'''

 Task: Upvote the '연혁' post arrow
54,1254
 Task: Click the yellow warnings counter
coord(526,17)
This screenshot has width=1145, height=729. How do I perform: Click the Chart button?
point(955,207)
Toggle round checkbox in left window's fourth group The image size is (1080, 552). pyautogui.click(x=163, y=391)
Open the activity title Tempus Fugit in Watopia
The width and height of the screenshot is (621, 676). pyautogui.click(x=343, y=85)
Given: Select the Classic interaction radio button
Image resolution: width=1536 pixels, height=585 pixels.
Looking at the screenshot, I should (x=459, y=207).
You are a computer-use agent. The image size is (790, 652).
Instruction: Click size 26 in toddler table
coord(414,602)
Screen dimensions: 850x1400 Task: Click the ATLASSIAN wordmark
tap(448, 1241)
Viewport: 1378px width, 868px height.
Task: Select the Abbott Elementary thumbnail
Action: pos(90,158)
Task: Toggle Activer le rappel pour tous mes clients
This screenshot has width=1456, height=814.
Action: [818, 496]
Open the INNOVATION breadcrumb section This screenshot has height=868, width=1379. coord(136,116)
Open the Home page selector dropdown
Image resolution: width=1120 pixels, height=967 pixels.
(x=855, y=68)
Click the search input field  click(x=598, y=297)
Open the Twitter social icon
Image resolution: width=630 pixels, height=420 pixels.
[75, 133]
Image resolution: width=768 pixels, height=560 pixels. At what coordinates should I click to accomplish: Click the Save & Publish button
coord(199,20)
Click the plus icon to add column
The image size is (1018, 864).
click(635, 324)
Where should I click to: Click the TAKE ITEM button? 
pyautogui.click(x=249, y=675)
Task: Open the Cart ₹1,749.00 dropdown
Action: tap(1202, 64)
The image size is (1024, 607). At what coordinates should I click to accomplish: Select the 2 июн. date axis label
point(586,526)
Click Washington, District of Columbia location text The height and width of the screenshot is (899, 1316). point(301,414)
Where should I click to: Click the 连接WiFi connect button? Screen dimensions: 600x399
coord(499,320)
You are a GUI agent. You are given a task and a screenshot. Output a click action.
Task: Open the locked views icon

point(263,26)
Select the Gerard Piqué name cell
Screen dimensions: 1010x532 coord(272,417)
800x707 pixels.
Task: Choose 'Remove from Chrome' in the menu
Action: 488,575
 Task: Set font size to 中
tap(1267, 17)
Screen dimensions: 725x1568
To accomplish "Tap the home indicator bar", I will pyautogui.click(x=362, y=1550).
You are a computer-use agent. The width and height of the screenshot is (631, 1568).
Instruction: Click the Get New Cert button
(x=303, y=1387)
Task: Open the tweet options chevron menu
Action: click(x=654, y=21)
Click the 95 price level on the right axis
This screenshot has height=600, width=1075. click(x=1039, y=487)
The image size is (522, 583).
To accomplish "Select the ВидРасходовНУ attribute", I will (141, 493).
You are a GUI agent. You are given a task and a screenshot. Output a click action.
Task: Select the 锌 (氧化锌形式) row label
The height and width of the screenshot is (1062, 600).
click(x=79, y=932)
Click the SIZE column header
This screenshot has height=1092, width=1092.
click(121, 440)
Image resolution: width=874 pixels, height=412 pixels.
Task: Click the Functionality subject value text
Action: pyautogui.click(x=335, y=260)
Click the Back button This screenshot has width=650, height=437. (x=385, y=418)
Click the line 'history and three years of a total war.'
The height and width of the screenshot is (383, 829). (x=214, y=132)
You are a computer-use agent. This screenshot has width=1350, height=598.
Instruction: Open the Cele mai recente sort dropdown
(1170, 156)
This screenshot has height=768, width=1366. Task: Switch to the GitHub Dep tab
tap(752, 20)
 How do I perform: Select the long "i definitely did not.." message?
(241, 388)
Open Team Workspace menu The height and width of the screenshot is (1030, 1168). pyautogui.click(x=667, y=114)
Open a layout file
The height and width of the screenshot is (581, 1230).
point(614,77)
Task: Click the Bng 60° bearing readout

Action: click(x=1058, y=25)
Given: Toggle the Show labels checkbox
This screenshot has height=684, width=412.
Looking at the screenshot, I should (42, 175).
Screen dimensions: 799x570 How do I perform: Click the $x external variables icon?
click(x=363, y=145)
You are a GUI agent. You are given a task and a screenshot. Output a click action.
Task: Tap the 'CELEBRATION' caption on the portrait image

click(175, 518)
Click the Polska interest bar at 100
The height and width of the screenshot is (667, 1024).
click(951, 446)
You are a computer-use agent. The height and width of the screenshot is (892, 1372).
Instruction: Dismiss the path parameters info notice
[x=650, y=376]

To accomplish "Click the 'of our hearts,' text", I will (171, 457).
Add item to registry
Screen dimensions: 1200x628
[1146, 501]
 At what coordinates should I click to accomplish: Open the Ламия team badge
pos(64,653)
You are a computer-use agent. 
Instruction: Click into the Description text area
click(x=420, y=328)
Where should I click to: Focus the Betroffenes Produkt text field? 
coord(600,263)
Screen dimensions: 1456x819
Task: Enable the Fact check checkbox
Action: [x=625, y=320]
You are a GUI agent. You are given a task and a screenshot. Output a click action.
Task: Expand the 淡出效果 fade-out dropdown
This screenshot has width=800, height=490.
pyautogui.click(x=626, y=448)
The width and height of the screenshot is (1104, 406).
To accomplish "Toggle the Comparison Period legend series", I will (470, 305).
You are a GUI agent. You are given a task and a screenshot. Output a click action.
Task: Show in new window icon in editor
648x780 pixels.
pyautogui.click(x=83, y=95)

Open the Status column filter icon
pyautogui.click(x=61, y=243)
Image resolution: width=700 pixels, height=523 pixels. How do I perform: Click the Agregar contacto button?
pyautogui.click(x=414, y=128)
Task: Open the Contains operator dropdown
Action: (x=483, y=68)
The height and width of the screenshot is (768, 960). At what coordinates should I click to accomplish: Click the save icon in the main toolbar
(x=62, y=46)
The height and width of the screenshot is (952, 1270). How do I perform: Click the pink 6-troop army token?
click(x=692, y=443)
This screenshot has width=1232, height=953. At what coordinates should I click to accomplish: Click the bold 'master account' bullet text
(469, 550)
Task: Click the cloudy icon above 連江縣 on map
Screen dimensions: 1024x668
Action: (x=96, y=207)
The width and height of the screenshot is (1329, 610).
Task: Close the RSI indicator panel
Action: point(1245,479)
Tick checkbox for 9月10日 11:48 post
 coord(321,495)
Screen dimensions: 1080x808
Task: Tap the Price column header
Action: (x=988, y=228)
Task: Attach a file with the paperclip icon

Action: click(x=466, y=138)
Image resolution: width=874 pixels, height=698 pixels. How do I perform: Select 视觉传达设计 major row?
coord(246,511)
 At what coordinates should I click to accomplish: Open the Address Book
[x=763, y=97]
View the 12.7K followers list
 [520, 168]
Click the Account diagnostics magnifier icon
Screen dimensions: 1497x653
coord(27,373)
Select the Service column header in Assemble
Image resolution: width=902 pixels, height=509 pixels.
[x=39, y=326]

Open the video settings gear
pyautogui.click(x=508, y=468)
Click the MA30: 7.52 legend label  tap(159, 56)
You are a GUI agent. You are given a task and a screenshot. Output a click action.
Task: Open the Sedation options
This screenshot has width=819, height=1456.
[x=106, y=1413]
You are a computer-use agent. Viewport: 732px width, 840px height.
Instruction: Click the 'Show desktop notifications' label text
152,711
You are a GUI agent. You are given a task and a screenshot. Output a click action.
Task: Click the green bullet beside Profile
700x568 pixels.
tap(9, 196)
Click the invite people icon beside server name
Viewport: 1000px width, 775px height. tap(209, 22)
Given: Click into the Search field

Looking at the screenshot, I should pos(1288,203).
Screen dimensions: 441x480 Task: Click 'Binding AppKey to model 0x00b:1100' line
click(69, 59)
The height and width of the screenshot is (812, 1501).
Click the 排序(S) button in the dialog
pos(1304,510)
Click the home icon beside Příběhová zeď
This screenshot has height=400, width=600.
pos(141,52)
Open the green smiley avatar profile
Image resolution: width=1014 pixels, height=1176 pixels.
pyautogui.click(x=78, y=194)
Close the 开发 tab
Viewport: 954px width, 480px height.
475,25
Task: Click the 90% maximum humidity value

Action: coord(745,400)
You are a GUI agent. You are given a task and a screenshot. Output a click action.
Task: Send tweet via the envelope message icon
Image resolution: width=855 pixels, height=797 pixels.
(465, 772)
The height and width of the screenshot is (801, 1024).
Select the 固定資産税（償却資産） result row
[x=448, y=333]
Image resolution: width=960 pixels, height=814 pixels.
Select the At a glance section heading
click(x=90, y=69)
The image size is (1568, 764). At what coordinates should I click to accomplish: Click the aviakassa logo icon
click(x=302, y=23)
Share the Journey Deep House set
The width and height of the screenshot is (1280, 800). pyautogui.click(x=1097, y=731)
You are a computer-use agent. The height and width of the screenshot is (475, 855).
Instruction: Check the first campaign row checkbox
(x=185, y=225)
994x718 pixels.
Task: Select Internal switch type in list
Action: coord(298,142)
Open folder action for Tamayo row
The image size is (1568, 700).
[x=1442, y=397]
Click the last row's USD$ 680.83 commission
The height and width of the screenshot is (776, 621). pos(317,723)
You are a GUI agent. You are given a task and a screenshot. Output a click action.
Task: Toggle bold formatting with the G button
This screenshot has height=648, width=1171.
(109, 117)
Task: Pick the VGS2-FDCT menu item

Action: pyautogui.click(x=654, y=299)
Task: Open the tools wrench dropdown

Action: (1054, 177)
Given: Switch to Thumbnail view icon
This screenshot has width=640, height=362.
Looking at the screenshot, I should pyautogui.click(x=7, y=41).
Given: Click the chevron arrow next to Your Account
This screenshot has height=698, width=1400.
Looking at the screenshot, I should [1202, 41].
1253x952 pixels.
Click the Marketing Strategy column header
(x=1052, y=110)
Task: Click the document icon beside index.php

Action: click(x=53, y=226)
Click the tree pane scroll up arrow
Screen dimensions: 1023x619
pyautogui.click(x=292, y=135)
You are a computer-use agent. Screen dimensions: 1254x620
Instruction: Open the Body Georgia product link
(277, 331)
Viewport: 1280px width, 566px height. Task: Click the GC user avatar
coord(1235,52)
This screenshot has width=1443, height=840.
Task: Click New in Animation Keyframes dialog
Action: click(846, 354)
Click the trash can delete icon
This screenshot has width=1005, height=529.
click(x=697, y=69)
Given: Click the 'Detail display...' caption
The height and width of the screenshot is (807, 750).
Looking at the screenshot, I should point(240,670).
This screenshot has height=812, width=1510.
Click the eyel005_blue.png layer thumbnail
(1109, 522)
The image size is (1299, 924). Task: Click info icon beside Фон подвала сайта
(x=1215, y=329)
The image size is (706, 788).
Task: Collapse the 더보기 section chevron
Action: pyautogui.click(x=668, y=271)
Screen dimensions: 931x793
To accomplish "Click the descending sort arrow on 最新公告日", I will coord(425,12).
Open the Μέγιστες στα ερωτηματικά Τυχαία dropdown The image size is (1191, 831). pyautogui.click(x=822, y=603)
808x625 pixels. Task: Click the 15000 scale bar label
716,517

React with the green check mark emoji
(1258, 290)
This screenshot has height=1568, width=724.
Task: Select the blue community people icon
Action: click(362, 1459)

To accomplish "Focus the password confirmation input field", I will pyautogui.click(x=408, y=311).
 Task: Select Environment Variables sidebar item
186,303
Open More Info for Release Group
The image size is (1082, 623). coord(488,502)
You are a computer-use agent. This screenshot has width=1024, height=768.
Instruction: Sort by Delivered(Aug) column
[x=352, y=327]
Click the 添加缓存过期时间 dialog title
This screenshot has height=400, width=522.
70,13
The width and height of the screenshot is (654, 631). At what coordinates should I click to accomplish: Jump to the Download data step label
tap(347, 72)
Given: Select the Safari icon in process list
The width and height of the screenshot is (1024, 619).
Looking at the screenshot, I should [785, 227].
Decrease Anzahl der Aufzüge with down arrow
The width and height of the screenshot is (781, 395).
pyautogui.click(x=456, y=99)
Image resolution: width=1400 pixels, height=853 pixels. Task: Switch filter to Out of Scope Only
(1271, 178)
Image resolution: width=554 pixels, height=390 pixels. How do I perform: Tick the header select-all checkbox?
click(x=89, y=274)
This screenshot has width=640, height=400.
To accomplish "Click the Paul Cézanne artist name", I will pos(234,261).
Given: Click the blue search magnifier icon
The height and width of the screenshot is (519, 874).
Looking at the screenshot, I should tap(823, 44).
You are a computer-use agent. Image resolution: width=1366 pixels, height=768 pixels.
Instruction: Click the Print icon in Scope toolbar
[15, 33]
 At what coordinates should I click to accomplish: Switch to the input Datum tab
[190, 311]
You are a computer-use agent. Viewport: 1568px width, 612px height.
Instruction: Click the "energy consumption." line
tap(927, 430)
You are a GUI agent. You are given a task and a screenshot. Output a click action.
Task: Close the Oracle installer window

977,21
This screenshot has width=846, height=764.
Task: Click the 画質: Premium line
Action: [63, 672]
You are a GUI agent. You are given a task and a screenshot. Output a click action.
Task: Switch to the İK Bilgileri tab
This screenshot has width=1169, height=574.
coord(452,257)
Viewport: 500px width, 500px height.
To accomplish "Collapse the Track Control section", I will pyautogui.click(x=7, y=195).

'''

> _YOUR ASSIGNMENT_
Look above for the line containing "Given: Click the 'Detail display...' caption". Output from there through the line containing "Given: Select the Safari icon in process list", exactly and inclusively.

> _SOLUTION FOR THIS TASK_
Given: Click the 'Detail display...' caption
The height and width of the screenshot is (807, 750).
Looking at the screenshot, I should point(240,670).
This screenshot has height=812, width=1510.
Click the eyel005_blue.png layer thumbnail
(1109, 522)
The image size is (1299, 924). Task: Click info icon beside Фон подвала сайта
(x=1215, y=329)
The image size is (706, 788).
Task: Collapse the 더보기 section chevron
Action: pyautogui.click(x=668, y=271)
Screen dimensions: 931x793
To accomplish "Click the descending sort arrow on 最新公告日", I will coord(425,12).
Open the Μέγιστες στα ερωτηματικά Τυχαία dropdown The image size is (1191, 831). pyautogui.click(x=822, y=603)
808x625 pixels. Task: Click the 15000 scale bar label
716,517

React with the green check mark emoji
(1258, 290)
This screenshot has height=1568, width=724.
Task: Select the blue community people icon
Action: click(362, 1459)

To accomplish "Focus the password confirmation input field", I will pyautogui.click(x=408, y=311).
 Task: Select Environment Variables sidebar item
186,303
Open More Info for Release Group
The image size is (1082, 623). coord(488,502)
You are a computer-use agent. This screenshot has width=1024, height=768.
Instruction: Sort by Delivered(Aug) column
[x=352, y=327]
Click the 添加缓存过期时间 dialog title
This screenshot has height=400, width=522.
70,13
The width and height of the screenshot is (654, 631). At what coordinates should I click to accomplish: Jump to the Download data step label
tap(347, 72)
Given: Select the Safari icon in process list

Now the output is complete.